Offre d'emploi en Inde:

«Même les Indiens ne travaillent pas à ce prix-là»

«Un bon coup de pub.» Selon Camille Allauzen, directrice du cabinet de conseil en recrutement international EuroTriade à Chennai, en Inde, c'est peut-être ce qui a motivé la société de développement de services Internet Hangar 17 ICT à publier sur le site Internet de l'ANPE une offre d'emploi pour un poste d'informaticien à Pondichéry (au sud de Chennai).

«La formulation “protection sociale et avantages à négocier” est lamentable, estime cette chef d'entreprise de 37 ans.
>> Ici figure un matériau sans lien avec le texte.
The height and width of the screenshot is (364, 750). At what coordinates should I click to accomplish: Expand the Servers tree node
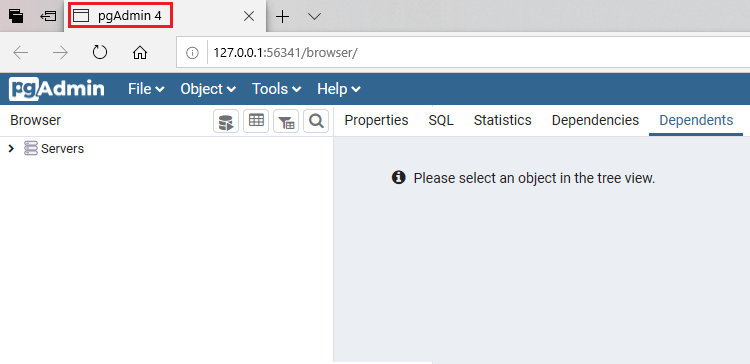[11, 149]
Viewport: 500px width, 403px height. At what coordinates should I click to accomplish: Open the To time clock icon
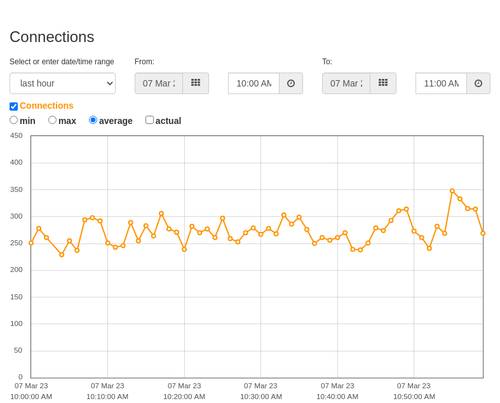(478, 83)
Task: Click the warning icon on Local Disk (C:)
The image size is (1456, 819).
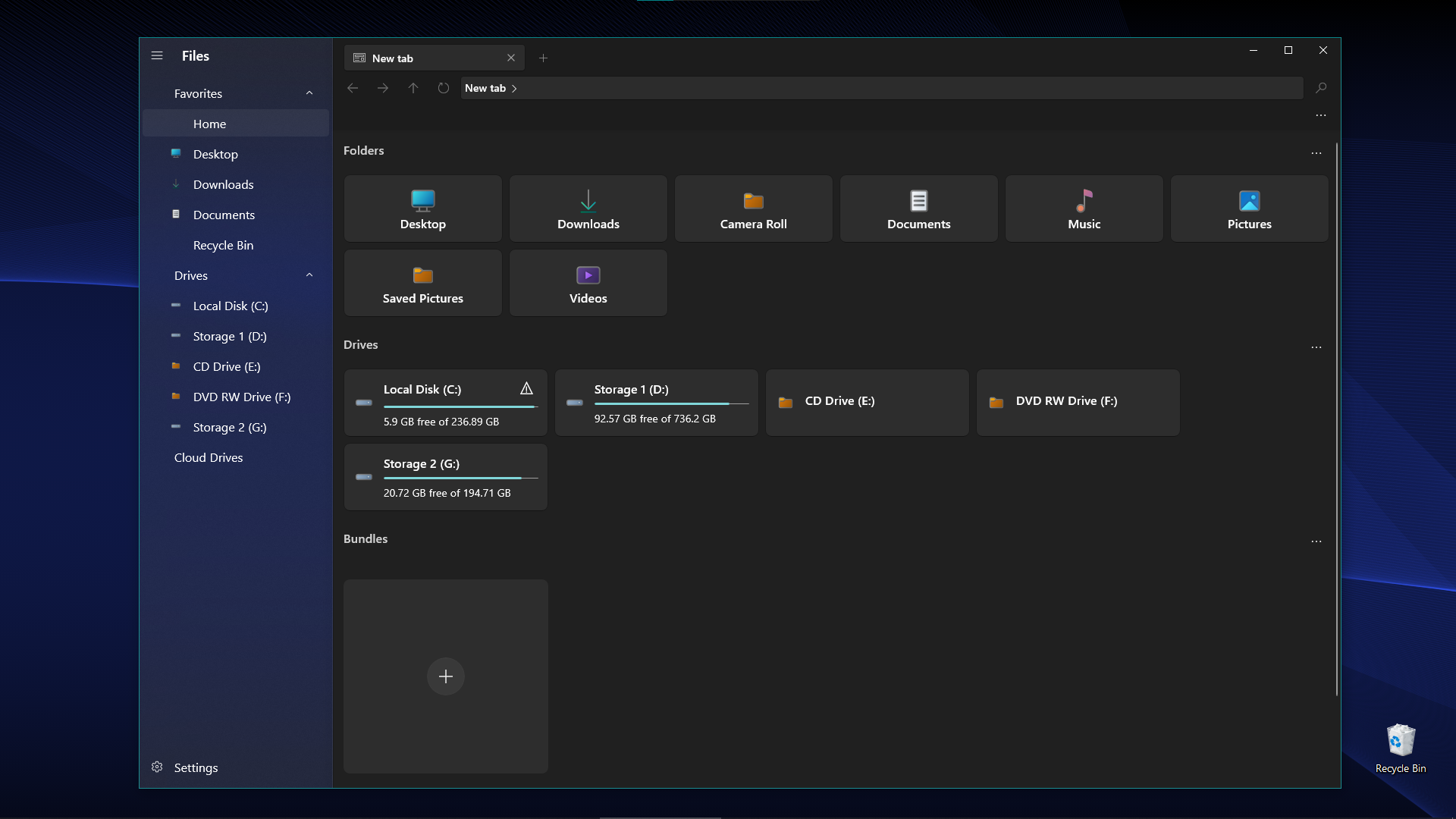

En Inde, les employeurs incluent généralement dans le salaire des ressortissants français qui ne sont pas expatriés une cotisation à la Caisse des Français à l'étranger. Si ce n'est pas le cas, ils prennent en charge une partie des dépenses de santé.» «L'annonce ne prend peut-être pas en compte le logement ni le billet d'avion», renchérit Jérémy Grasset, directeur de Grasset Kuntal Consulting à Chennai et Dehli.

Pour ces deux entrepreneurs français basés en Inde, le salaire proposé par Hangar 17 ICT (10.000 à 20.000 roupies par mois, soit 160 à 320 euros) n'est pas crédible s'il ne s'accompagne pas de ces avantages. «Même les Indiens ne travaillent pas à ce prix-là», note Jérémy Grasset. «Un ingénieur en informatique qui a deux ans d'expérience gagne entre 652 et 850 euros par mois», précise Camille Allauzen. Contacté par 20minutes.fr à ce sujet, le dirigeant d'Hangar 17 ICT n'avait pas encore réagi.

«Les salaires augmentent de plus de 10% tous les six mois»

Jérémy Grasset comme Camille Allauzen, toutefois, ne sont pas surpris qu'une telle annonce fasse son apparition dans les offres d'emploi françaises. «Du fait de son développement, l'Inde manque de main d'œuvre, même en informatique», note Jérémy Grasset, qui porte un regard «amusé» sur la polémique provoquée par cette offre d'emploi en France. «Avec 15.000 ou 20.000 roupies, on vit à Pondichéry. Avec le Smic, on survit en France», constate-t-il.

Estimant «surréaliste» la possibilité qu'un chômeur français se voit proposer ce type de poste, Camille Allauzen estime pour autant que les salaires indiens ne sont pas indécents pour un Français, d'autant «qu'ils augmentent de plus de 10% tous les six mois. L'Inde, c'est pas uniquement les bidonvilles et les vaches dans la rue. Ce type d'expérience peut être très intéressante pour un jeune diplômé européen.» Et la présidente du Club France à Chennai de constater que de plus en plus de Français dépendent du droit local pour leur contrat de travail. «Moi-même je ne suis pas expatriée. Je paie mon assurance-maladie et je ne cotise pas pour la retraite. De toute façon, je ne pense pas que ces acquis vont durer bien longtemps en France.»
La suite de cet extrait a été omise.